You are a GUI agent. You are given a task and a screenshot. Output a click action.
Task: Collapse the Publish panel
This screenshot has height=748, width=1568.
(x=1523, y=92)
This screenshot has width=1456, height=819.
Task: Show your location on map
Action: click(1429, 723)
▬▬▬
• **Your instructions**: Once you reach the line that contains "Task: Collapse the Publish panel", transcribe it and all remaining lines of the listing exactly; skip everything before it.

• **Completed task**:
Task: Collapse the Publish panel
This screenshot has height=748, width=1568.
(x=1523, y=92)
This screenshot has width=1456, height=819.
Task: Show your location on map
Action: click(1429, 723)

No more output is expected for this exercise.